### PROBLEM TO SOLVE
Your answer should be the exact lines of the data below from the one containing "Where should I click to: Click Kirchen" through the one containing "Open the xguru account dropdown"; please include nothing else.

──────── EXERCISE MATERIAL

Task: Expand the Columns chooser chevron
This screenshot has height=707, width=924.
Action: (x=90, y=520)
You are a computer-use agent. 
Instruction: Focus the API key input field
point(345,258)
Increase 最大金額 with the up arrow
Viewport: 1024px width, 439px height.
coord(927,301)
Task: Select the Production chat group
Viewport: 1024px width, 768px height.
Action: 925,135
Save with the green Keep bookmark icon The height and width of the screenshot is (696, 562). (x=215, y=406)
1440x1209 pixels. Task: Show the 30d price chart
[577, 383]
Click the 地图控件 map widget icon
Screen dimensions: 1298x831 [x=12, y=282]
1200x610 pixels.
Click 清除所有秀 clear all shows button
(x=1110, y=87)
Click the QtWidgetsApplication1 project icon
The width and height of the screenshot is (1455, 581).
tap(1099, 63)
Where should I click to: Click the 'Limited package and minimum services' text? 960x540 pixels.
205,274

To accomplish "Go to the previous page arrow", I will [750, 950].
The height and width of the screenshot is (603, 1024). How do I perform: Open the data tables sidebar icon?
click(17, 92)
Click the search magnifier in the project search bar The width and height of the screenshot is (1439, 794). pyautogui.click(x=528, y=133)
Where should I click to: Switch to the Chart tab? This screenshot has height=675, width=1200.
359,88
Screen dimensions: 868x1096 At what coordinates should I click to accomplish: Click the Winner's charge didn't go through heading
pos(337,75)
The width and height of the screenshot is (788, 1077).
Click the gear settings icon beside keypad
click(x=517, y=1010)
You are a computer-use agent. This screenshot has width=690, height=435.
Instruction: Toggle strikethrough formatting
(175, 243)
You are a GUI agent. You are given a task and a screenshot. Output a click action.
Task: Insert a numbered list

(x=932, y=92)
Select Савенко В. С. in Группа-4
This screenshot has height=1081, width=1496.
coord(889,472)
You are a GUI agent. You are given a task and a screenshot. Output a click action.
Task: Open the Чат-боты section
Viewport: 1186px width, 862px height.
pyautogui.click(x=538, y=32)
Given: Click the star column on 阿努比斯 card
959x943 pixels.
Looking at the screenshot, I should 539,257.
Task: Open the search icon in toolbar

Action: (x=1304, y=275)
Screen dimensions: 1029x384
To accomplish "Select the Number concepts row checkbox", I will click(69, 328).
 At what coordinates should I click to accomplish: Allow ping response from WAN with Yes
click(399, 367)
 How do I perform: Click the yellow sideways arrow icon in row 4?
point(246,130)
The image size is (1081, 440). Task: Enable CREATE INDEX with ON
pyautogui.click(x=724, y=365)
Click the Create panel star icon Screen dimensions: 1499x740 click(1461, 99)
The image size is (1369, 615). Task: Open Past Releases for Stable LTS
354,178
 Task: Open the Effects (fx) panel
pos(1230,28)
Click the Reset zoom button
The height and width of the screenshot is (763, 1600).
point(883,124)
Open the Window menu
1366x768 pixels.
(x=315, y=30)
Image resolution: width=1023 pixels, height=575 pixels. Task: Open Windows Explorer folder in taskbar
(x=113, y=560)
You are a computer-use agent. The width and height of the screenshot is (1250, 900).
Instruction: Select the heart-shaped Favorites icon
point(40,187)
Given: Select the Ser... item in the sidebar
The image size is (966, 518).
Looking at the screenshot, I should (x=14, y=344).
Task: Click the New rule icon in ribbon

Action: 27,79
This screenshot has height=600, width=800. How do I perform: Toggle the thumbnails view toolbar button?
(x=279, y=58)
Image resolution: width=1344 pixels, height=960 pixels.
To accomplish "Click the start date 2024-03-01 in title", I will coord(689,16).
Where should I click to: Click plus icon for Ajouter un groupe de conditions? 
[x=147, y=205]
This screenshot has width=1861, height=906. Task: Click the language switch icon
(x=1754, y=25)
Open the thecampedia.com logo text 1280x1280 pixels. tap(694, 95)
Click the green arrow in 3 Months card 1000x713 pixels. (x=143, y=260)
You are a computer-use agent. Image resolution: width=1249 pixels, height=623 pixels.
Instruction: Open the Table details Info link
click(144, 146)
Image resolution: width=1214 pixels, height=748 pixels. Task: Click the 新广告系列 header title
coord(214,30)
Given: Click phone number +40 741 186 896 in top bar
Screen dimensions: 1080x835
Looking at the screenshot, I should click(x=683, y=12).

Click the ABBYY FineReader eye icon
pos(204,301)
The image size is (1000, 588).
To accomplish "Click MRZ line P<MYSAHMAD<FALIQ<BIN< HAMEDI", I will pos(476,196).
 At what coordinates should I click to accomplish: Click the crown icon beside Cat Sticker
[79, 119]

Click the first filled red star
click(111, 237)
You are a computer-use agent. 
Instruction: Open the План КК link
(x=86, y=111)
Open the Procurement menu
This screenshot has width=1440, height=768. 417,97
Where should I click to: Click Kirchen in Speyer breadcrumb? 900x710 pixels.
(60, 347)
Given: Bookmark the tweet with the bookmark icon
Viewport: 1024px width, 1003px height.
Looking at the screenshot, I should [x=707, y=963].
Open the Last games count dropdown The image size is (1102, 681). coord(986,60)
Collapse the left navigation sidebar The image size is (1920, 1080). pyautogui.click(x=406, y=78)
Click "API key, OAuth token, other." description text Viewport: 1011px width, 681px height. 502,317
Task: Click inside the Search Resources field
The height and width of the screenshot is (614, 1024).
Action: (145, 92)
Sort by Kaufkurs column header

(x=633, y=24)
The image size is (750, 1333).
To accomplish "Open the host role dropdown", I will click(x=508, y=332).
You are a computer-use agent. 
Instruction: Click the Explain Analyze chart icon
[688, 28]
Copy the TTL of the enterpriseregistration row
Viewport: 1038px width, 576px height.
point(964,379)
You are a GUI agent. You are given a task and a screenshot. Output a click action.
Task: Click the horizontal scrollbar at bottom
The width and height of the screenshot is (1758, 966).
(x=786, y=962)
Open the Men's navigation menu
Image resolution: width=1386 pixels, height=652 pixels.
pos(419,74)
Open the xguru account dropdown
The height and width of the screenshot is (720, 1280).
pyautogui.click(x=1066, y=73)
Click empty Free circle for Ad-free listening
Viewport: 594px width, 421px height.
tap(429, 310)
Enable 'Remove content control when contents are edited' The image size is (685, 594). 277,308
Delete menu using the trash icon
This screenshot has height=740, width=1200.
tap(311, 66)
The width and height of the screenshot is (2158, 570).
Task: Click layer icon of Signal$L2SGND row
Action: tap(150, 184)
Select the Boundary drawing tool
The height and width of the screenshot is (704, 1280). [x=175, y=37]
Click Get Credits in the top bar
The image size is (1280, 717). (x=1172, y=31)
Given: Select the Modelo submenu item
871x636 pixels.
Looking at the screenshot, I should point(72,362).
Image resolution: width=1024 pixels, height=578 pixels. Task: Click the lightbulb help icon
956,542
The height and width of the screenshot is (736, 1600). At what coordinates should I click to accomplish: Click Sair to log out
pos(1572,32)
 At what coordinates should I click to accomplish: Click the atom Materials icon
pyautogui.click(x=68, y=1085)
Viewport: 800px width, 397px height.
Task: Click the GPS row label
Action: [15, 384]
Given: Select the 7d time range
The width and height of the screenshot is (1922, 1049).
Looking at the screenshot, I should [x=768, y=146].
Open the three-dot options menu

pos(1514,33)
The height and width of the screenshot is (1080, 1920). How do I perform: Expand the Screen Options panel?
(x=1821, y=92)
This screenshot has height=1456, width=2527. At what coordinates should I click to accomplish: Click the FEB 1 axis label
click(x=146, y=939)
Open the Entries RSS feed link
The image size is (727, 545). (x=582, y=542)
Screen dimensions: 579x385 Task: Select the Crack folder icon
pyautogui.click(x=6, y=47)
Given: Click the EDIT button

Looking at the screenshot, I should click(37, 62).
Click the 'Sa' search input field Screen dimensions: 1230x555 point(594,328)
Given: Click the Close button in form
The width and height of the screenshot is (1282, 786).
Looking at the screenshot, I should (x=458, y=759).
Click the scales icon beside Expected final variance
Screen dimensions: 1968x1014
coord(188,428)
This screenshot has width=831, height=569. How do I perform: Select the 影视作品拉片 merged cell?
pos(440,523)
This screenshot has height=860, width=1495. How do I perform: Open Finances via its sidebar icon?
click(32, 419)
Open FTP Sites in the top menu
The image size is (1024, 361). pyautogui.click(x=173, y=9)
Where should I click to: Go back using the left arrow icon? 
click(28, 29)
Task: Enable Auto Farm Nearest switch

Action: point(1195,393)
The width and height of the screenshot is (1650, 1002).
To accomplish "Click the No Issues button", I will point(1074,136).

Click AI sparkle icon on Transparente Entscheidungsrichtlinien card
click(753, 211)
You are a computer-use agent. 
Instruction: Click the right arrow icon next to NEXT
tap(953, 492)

────────────────

### ANSWER FOR THIS EXERCISE
Where should I click to: Click Kirchen in Speyer breadcrumb? 900x710 pixels.
(60, 347)
Given: Bookmark the tweet with the bookmark icon
Viewport: 1024px width, 1003px height.
Looking at the screenshot, I should [x=707, y=963].
Open the Last games count dropdown The image size is (1102, 681). coord(986,60)
Collapse the left navigation sidebar The image size is (1920, 1080). pyautogui.click(x=406, y=78)
Click "API key, OAuth token, other." description text Viewport: 1011px width, 681px height. 502,317
Task: Click inside the Search Resources field
The height and width of the screenshot is (614, 1024).
Action: (145, 92)
Sort by Kaufkurs column header

(x=633, y=24)
The image size is (750, 1333).
To accomplish "Open the host role dropdown", I will click(x=508, y=332).
You are a computer-use agent. 
Instruction: Click the Explain Analyze chart icon
[688, 28]
Copy the TTL of the enterpriseregistration row
Viewport: 1038px width, 576px height.
point(964,379)
You are a GUI agent. You are given a task and a screenshot. Output a click action.
Task: Click the horizontal scrollbar at bottom
The width and height of the screenshot is (1758, 966).
(x=786, y=962)
Open the Men's navigation menu
Image resolution: width=1386 pixels, height=652 pixels.
pos(419,74)
Open the xguru account dropdown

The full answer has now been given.